Apple M1 is an ARM-based system-on-chip (SoC) designed by Apple Inc., for its devices, like the MacBook, Mac Mini, iMac, iPad, etc. A system-on-chip (SoC) is an integrated circuit that contains components such as the CPU, GPU and other I/O interfaces.
It took me a while to get familiar to macOS and its tools. Previously, I was a full-time "openSUSE on a Lenovo ThinkPad X1 Carbon" user. Now, I switch between the two.
The Apple M1 chip is a high-performance SoC that includes the CPU, GPU and Dynamic RAM (DRAM).
This blog post is about what I did to get Apache Directory Studio to run on the Apple M1 MacBook.

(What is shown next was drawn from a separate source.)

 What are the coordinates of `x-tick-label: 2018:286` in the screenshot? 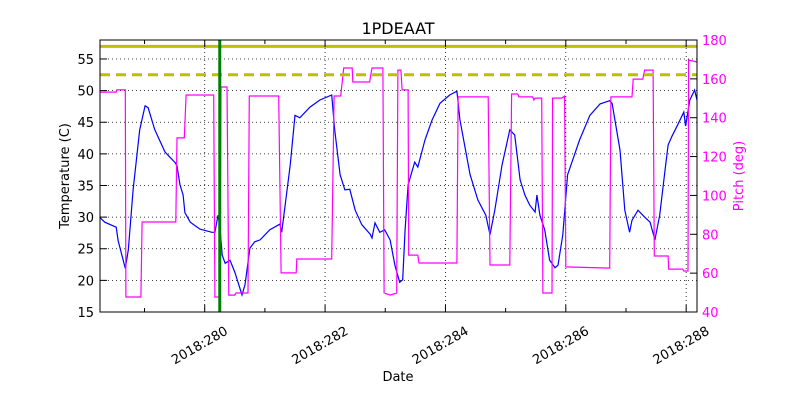 It's located at (560, 346).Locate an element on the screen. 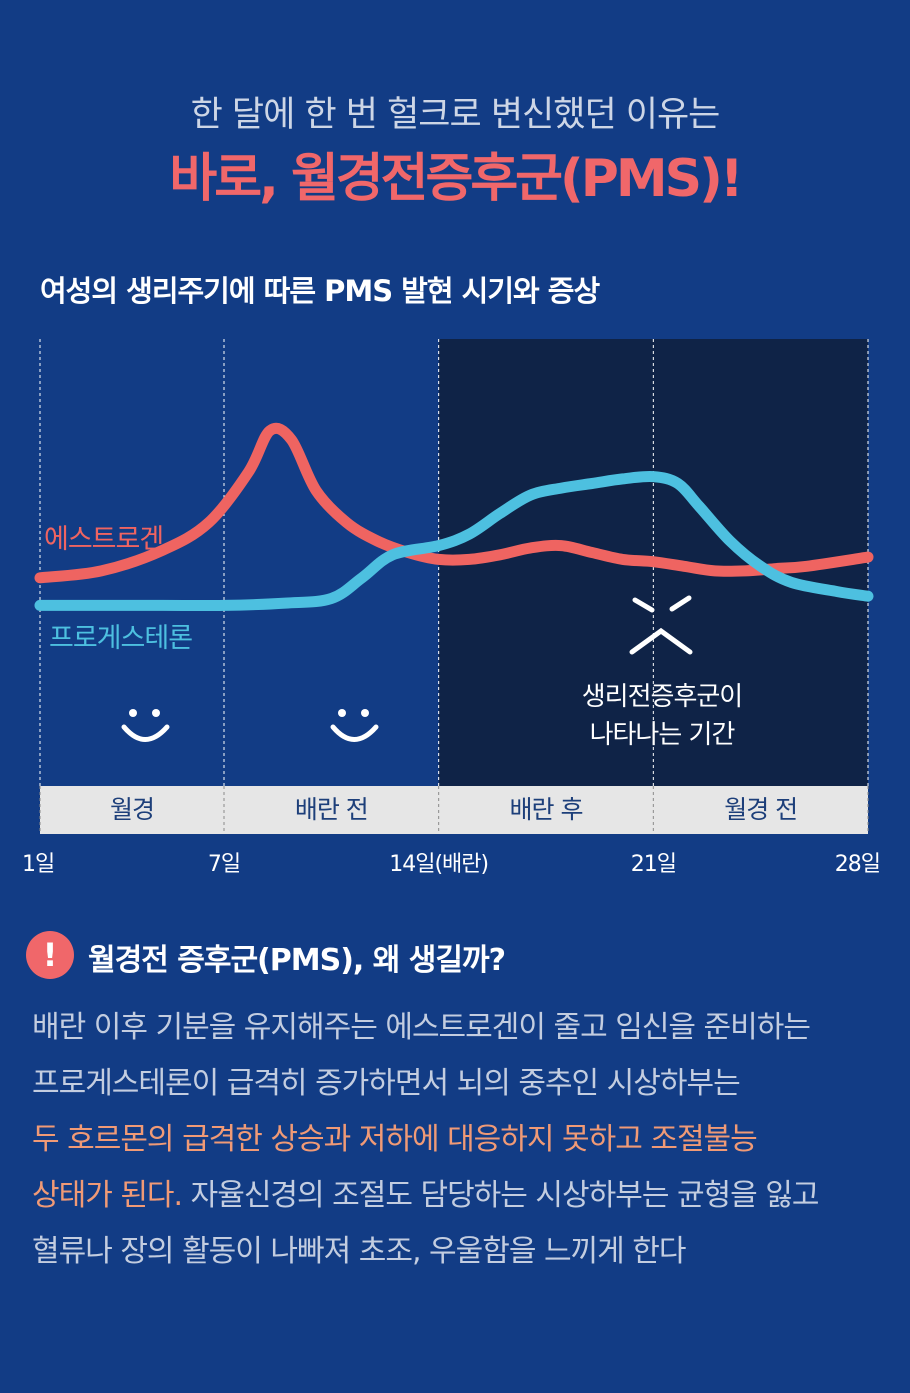 The width and height of the screenshot is (910, 1393). info-body-line: 혈류나 장의 활동이 나빠져 초조, 우울함을 느끼게 한다 is located at coordinates (467, 1252).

I use Apache Directory Studio to manage my OpenLDAP and 389 Directory Server instances. Apache Directory Studio requires Java to run and it is available for Linux, Windows and macOS (but only for the Intel x86_64 architecture). Therefore, when I moved most of my dev and sysadmin tools on my work MacBook, this one tool was still missing — until I found that Java x86_64 could be installed using Homebrew.
arch -x86_64 brew install oracle-jdk
Homebrew is an open-source package management system that works on both macOS and Linux. I have never used it on Linux because most distributions have their own package management software.
On macOS, it is a life-saver.
Once you have
oracle-jdk set up, you can install Apache Directory Studio using the below mentioned command.
brew install apache-directory-studio
It couldn't be simpler than this.
Notice the application kind is Intel. However, the application runs fine on the Apple M1, thanks to Rosetta 2.
For the x86_64 compiled apps to run on the Apple M1 machine, you need to have Rosetta 2. You can install it using the below mentioned command or macOS will prompt you to install it the first you run a x86_64 compiled application.
Rosetta is a dynamic binary translator for macOS. It offers an application compatibility layer between different instruction set architectures. This means that Rosetta can translate binary instructions for one CPU architecture into another CPU architecture.
Thus, Rosetta 2 enables Intel compiled applications to run on the M1 chip, by translating the x86_64 CPU instructions to ARM64 CPU instructions.